Five hard lessons I learned from reporting on children without parents
My reporting project for the 2015 National Fellowship started out as a look into what happens to children who are orphaned because of their parents’ premature deaths, and the role played by health disparities in causing those deaths. But after weeks of reporting and talking to experts across Georgia and the country, I realized the data were too sparse — in fact, almost nonexistent. I then changed the focus to look at what happens to children who end up losing parents not only because of the death of a parent but also who lose parents to mental illness, addiction, incarceration or parental inability to care for a child.
In millions of instances across the country each year, grandparents and other relatives step in to take care of these children. I discovered that the story of children who have suffered abuse, trauma and neglect could be told from the perspective of the new families they end up in. I ended up interviewing dozens and dozens of grandparents and other kin over the course of four months as well as talking to countless public officials. I attended many public hearings and talked to state legislators in Georgia who were working to address many issues that children face when they become separated from their families. The separation itself is an adverse childhood event, and typically, I learned, many had suffered many other adverse childhood events before their separation from parents.

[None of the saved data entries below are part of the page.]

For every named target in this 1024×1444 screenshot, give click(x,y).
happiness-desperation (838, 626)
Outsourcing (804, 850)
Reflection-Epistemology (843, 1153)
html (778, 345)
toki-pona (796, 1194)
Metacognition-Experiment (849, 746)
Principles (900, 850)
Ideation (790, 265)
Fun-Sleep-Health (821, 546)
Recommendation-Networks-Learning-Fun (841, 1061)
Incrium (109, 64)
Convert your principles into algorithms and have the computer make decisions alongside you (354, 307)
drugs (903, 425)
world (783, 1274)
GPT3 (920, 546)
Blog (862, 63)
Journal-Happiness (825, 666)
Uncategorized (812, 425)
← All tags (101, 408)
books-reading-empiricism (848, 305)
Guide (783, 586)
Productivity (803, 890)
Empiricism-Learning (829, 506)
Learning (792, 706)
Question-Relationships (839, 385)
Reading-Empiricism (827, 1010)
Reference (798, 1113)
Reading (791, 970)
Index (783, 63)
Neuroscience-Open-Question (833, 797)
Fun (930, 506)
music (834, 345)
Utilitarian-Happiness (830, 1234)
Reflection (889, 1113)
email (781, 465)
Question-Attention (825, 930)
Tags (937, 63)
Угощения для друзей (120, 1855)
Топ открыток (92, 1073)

Here are some things I learned that I hope might be helpful to others who report on the health, educational and emotional needs of vulnerable children.
1. Be skeptical of everything you hear, from everyone. Child well-being is a dicey issue to cover. Reporters are limited because access to the subjects we are covering — children — is limited. We gain access through the adults taking care of them, and their experiences may be very different from the children’s experiences. It is tempting to be sympathetic with the adults taking care of vulnerable children. The stories they tell are sad, hard to hear and moving. It is important to ask specific questions of them. That means about money, about personal issues that gave rise to the problem at hand, and sometimes intimate details of a person’s life. You must be prepared to ask for documentation. You must check the veracity of everything you hear. You must go into their neighborhoods and homes and spend a lot of time with them.
The same is true when you are interviewing county, state or other government officials who look out for the welfare of children. Often, the agencies they oversee are understaffed and under-financed. Often, the people who work in the agencies are tired and overworked, just like everyone else. Their hearts may be in the absolute kindest, best place in the world, but do not assume that. Ask for the numbers. Analyze the numbers. If they don’t match, go back again and again.
2. Do as much in-person interviewing as possible. This will mean hanging out in scary areas of town sometimes. It will mean adjusting your schedule to others’ schedules. It will take more time. It will not be fun. Nothing, however, takes the place of being there to get a sense of how children live. There are several reasons to do this. First, remember that your true subjects — the children — cannot give you the facts. Others are speaking for them. You must observe how they live. You must get a sense of whether the people whose care they are in are authentically representing their situations. Second, you must bridge the gap between middle-class journalist and those who live with fewer means.
3. Give firm deadlines to communications staff at public agencies. Hold them accountable. I experienced significant delays because some communications staff members did not respond when they said they were going to. I was not prepared for this. As someone who has worked on the other side — as a communications director — I never would have imagined that PIOs can deflect and postpone as frequently as some can. I was not firm enough in several instances. As a result, I experienced many, many delays.
4. Search for the truth, but remember that you are not an advocate. When it comes to children who have been abused, neglected and traumatized, it is only natural that you would want to help them. Remember that your reporting will help them the most. You are not there to solve their immediate problems. Yes, anyone would bring food to a hungry family, and of course we would also intervene if we see a child being harmed or abused. The lines get blurry. You will hear stories that make you cry and that hurt your heart. It is very important to know that you are not a social worker and that you cannot fix complicated social problems, many of which have their foundation in structural issues of society. As a journalist, you are shining light on an issue that needs light. That is your job. If you do it right, and if you are lucky, your reporting may make a difference.
5. When covering tough topics such as this, have a strong, supportive network in place — and a plan for self-care. Anyone who works in child welfare — be they a juvenile judge, a court-appointed special advocate, social worker — knows a support system is essential. Journalists need to do the same. It helps to have a great, understanding editor, as I did. Beyond that, however, it is also important to manage the stress of emotionally draining stories so that you can do your best work. That can be whatever works best for you — yoga, prayer, worship, exercise — or a combination. An understanding circle of friends is helpful, too.
Have a plan of how not to bring this home, however. The work will begin to consume you. The more stories you hear, the sadder you can become — or you can start to feel numb. That is not good, either. You need to listen to every story you hear as if it is the first story you have heard, and you need to maintain all the journalistic rigor, wonder and integrity you had at the outset. Ask the specifics. See the numbers. Don’t get lazy. To do that, you need to take care of yourself along the way.